*** RECORDS TO PROCESS ***

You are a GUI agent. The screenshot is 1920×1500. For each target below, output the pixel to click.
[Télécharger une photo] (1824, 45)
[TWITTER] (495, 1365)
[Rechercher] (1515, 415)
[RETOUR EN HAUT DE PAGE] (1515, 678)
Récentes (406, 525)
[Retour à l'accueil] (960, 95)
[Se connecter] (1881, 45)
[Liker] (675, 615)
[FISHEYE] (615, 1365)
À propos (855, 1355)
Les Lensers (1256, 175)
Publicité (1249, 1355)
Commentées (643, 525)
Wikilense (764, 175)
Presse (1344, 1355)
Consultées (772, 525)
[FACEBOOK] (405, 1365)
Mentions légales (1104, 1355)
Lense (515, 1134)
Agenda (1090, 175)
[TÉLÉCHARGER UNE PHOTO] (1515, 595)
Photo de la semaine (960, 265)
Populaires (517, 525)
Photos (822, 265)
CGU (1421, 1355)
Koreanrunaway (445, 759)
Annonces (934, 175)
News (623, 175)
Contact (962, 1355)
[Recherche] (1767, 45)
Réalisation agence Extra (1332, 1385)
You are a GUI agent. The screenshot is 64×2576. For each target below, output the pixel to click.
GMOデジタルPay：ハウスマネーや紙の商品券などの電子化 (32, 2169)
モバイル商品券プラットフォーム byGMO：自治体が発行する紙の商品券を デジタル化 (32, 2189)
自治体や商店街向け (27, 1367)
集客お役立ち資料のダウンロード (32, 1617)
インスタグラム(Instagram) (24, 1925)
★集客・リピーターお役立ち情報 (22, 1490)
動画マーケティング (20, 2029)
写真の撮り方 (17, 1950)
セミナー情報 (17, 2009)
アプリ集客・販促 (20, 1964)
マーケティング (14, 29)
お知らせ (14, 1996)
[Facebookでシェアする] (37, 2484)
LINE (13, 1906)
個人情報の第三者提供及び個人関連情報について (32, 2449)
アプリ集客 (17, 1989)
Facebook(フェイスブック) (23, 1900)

***

• WORK INSTRUCTION
Collect every line from the records above that contains the word "target".

• ANSWER SECTION
You are a GUI agent. The screenshot is 1920×1500. For each target below, output the pixel to click.
You are a GUI agent. The screenshot is 64×2576. For each target below, output the pixel to click.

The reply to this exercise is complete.